Monday, February 23, 2015

Remembering

Over the weekend I read an article about chronic pain, a condition which has often held me in its grip for 25 years. I've learned to manage my pain, letting it stop me from almost nothing.  A long-time friend recently expressed astonishment that I'd suffered so much, and he'd never known.  If I let the pain own me, then it would win.  So, I own it.  I've gone for months, perhaps occasionally even a year, during which my simple practices to manage the pain left me almost unconscious of it during the day.

The decision I made to own the pain two and a half decades ago was a good one, it seems.  The article said that recent brain research shows that when pain takes control of us, our brains actually change shape.  Depression often results.  While I've often wondered at it, I don't believe I've ever been "depressed" more than having a down day or two, when I struggled to control the pain when it wrestled vehemently to prevail.

What has always interested me is that even after long periods without the pain, the very slightest aggravation can spin me deeply back into the very worst of it, leaving me to begin once again the slow journey back to relative comfort.  I've often thought that there must be a switch in my brain which takes only a small trigger to flip.  Perhaps this is what the recent brain research suggests. "Don't let it get started," was the message of the article.

Just as I've been pondering this new finding, I've been walking a parallel path of flipped switches, this time as a result of my decision to give up sugar during Lent.   For decades I lived a healthy eating/healthy living regimen.  I liked sweet things, but they didn't control me.  I owned my decisions about what to eat and what to avoid.

I really wish I could see a scan of my brain on sugar.  I suspect that like the brain on pain, my brain changes contorts and takes with it every modicum of self-control.

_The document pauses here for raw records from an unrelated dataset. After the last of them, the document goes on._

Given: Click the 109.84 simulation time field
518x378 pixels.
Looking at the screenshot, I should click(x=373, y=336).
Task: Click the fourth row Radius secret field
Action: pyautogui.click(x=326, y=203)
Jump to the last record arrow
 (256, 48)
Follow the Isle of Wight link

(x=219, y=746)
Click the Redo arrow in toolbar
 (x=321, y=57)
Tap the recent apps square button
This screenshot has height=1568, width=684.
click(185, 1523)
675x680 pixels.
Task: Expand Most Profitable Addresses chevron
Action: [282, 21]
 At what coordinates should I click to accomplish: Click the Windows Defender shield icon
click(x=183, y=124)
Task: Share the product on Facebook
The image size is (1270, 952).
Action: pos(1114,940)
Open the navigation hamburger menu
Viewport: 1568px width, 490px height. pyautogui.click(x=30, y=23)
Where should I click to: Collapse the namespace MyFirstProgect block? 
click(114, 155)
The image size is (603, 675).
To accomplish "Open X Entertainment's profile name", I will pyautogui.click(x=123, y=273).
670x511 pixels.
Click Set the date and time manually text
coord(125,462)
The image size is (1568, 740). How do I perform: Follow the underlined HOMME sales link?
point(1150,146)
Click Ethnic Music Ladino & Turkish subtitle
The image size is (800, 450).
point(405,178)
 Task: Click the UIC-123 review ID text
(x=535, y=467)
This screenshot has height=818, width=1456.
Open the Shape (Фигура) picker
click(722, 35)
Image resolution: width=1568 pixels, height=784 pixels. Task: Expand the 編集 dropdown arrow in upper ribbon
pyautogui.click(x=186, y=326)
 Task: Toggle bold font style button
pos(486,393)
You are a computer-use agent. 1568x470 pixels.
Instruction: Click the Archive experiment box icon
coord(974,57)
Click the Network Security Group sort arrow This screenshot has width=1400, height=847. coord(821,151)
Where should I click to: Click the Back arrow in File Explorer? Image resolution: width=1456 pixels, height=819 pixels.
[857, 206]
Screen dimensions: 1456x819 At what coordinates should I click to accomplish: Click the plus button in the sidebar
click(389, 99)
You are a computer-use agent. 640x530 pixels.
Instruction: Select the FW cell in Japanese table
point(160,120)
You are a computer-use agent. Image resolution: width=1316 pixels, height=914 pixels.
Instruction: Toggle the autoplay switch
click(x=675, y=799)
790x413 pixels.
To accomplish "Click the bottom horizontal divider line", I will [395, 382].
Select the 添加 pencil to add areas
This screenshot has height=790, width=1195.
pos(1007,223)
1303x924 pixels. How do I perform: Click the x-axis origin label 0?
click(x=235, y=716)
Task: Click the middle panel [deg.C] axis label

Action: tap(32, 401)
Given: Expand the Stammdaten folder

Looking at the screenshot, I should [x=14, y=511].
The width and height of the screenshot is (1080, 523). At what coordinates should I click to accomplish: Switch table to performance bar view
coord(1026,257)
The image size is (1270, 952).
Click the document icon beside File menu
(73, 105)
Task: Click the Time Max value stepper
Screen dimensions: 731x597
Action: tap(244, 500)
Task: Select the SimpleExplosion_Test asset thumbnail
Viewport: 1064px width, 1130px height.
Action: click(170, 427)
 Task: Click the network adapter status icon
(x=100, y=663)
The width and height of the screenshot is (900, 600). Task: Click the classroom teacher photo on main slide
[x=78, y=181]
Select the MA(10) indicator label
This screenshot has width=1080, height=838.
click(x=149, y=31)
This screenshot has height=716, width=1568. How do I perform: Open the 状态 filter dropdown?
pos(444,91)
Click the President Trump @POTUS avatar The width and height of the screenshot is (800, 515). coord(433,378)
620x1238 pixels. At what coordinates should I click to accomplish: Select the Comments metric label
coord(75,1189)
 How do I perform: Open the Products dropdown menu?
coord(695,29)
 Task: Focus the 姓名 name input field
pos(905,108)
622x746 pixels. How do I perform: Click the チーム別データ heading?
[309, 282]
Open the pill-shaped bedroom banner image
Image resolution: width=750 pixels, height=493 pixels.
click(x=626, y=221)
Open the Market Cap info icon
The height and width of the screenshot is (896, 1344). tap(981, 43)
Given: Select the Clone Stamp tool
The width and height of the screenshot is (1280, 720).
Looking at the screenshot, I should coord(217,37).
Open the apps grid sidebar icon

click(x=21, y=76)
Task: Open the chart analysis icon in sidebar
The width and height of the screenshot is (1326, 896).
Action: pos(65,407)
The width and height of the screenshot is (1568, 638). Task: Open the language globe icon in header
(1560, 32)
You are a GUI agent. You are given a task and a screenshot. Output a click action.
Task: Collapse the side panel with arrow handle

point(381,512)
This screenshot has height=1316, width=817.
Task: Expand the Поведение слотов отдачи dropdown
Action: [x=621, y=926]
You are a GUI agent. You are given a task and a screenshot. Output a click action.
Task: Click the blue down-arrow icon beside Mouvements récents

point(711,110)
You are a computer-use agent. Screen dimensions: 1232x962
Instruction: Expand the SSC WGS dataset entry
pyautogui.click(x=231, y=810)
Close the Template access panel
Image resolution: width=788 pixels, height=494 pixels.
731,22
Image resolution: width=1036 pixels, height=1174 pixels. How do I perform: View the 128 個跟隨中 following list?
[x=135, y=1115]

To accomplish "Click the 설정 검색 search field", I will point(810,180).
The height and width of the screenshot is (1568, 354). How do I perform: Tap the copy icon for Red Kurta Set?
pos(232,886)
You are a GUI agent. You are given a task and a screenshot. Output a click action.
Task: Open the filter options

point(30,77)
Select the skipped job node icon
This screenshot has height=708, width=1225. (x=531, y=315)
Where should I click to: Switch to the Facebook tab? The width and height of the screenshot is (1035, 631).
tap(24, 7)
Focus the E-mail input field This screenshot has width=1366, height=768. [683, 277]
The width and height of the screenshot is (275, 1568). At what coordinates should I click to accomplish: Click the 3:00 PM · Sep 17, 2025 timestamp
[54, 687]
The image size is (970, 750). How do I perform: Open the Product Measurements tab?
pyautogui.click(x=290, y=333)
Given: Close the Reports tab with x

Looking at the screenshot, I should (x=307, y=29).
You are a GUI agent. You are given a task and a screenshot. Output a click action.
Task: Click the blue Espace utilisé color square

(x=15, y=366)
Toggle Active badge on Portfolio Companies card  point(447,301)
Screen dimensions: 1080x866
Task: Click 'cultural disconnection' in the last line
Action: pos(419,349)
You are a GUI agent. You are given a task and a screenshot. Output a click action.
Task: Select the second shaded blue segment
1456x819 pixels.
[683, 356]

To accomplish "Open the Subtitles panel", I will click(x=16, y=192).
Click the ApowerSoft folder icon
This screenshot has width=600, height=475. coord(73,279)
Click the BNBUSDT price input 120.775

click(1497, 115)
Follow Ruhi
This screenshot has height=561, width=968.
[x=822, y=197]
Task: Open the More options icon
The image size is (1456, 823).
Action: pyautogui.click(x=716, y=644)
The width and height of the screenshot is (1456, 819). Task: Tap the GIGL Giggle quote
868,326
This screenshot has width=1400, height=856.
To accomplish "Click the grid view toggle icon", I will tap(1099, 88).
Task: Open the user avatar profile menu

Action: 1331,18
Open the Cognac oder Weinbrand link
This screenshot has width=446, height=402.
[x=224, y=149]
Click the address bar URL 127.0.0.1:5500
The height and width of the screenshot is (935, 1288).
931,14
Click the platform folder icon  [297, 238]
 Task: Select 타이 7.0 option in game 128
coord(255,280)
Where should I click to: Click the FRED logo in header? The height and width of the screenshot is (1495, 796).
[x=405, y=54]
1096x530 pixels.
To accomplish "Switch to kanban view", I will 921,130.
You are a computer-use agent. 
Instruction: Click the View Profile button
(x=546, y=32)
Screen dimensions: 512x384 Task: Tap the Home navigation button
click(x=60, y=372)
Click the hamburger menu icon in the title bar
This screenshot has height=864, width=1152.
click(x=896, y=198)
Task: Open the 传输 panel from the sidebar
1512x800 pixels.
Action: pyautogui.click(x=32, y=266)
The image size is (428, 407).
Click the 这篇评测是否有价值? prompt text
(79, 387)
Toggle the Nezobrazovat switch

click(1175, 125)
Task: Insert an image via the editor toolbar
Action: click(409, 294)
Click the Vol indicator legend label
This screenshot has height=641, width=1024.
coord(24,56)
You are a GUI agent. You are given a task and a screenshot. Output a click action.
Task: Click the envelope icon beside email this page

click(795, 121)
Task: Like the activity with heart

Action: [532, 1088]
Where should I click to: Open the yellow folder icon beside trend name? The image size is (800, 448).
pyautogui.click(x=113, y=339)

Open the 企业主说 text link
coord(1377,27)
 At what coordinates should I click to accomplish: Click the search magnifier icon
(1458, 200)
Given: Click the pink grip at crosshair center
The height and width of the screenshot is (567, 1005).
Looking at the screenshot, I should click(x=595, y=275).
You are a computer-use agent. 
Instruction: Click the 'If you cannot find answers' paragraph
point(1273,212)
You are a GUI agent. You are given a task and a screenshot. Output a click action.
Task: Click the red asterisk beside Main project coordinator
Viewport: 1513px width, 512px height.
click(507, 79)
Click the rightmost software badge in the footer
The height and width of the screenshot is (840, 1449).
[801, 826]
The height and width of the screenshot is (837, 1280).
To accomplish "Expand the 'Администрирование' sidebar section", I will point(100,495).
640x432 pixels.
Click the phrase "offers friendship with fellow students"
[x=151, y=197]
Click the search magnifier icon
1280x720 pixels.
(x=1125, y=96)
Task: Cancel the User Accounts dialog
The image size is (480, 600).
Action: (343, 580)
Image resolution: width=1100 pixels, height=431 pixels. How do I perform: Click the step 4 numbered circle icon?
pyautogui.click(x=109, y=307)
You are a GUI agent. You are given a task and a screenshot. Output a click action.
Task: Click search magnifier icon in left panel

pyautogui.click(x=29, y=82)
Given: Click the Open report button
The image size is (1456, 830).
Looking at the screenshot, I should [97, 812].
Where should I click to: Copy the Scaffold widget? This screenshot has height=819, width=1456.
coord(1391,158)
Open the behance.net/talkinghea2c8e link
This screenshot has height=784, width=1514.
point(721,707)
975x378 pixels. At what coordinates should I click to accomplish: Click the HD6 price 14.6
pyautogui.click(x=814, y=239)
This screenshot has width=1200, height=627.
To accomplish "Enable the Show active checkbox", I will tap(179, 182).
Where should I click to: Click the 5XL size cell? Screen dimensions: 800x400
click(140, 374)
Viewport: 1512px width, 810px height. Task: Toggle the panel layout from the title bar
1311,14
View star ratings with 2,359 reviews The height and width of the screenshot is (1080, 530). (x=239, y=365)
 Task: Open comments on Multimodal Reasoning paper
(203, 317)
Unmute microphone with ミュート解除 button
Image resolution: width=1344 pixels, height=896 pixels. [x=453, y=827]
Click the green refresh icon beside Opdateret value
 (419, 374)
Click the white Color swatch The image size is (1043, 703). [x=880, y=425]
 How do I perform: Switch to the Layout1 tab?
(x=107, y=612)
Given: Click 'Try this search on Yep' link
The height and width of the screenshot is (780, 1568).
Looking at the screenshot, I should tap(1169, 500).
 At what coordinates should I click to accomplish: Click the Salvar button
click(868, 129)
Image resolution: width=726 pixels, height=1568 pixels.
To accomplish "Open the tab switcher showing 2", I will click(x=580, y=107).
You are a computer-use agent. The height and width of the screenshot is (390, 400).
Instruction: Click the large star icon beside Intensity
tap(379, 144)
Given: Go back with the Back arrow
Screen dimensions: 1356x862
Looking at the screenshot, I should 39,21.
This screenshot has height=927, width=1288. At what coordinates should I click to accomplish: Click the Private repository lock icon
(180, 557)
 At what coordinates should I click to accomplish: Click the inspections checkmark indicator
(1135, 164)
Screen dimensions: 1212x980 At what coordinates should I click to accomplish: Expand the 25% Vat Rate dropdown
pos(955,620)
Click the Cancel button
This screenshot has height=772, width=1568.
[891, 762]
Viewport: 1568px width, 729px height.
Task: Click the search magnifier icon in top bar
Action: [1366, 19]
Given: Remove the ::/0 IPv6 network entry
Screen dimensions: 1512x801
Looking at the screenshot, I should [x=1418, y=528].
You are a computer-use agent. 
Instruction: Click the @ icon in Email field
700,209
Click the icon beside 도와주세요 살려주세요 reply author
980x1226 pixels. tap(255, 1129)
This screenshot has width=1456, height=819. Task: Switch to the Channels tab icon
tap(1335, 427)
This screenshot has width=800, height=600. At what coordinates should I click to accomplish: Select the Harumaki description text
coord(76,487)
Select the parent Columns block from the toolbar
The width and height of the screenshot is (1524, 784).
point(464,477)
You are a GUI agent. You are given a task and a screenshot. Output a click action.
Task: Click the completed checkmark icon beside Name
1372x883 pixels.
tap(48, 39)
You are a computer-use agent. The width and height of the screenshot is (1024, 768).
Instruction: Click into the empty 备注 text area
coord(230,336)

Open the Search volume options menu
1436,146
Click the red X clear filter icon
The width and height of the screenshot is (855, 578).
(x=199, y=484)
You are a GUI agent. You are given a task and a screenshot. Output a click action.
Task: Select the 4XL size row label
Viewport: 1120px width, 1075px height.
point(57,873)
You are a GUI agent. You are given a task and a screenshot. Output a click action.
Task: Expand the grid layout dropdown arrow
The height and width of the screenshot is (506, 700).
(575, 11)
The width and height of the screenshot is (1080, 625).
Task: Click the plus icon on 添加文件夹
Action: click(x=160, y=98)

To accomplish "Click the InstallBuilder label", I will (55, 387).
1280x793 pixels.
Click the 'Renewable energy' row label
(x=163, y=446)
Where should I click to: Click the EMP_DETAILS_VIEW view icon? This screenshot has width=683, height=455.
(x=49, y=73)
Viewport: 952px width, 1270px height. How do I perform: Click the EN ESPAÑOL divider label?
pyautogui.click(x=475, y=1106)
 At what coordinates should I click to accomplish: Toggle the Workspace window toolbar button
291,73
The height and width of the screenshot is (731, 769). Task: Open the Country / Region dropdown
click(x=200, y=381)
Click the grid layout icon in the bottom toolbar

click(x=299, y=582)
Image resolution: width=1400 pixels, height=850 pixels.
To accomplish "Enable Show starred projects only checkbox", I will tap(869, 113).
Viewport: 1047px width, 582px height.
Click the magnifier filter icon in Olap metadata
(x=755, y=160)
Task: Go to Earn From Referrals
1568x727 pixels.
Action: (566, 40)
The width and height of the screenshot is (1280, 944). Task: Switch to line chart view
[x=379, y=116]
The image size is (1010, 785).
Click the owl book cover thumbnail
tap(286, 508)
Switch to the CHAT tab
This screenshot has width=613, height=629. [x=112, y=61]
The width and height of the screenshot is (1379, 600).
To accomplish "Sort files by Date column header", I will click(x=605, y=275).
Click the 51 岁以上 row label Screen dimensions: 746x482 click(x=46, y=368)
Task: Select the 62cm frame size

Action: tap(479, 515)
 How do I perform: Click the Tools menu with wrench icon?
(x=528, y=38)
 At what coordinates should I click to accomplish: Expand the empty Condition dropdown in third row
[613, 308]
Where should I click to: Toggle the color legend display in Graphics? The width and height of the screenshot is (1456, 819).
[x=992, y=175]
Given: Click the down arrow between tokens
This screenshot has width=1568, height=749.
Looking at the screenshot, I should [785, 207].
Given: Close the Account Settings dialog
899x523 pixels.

Now a scarce six days after abandoning my sweet treats, my body seems to have remembered how to be healthy.  Like the switch in my brain that flips bringing or alleviating pain, my control over sugar has valiantly returned.

As surely as dancing an athletic Viennese waltz at the pace of a sprinter reminds my body how to work, the absence of sugar has reminded my impulse controls how to be healthy.  When I walked through the door this evening, I was starved.  I'd missed my usual afternoon snack, and I was nearly shaky.  Over the last year or two, I would have headed right for the cupboard for crackers, nuts, or pretzels, accompanied by a glass of red wine, or more recently a whiskey sour.  Just one, but my sugar shot nonetheless.

This evening I made a beeline to the refrigerator for a pear and iced tea.  Later I craved raw nuts.  I wanted to exercise.  I wanted to sit and write, rather than watching another TV show. Giving up the sugar has apparently flipped a switch in my brain: the healthy living switch.

A friend and I share the stage of life when we aren't inclined to go back for more education, but we've both said that, if we had it to do over again, and neuroscience existed then, we would like to study the brain.  I am fascinated by the ability of some relatively insignificant thing to slip a switch and either bring health or pain, even changing the shape of our brains.

I find it equally compelling to reflect on how I have chosen to dominate my pain, but contrarily, I've let my addiction to sugar control me.  Why is it that the moment I have even a single sweet treat that I forget how good healthy habits feel?  I would like to say it is simply a process of remembering what I need to do, and I think I would be right.  However, I don't think it is remembering the way we most often speak of it--the cognitive way.  I am quite certain that this kind of remembering is seated deep in the brain, in a switch which determines who or what runs my life.

There was a line in a movie that I watched over the weekend, spoken by a newly converted vegan, "Nothing tastes as good as this feels."  I want to remember every day for the rest of the year that nothing tastes as good as this feels.

1 comment:

  1. Just today, I was listening to The Science of Mindfulness, A Great Courses Course. Thank YOU Kay for suggesting this great source of learning! The author talked about a self-compassion exercise Soften....Soothe...Allow... it is designed to help us find a loving relationship towards mental or physical pain that we find ourselves tending to resist. I am going to practice it with my INTENSE thinking.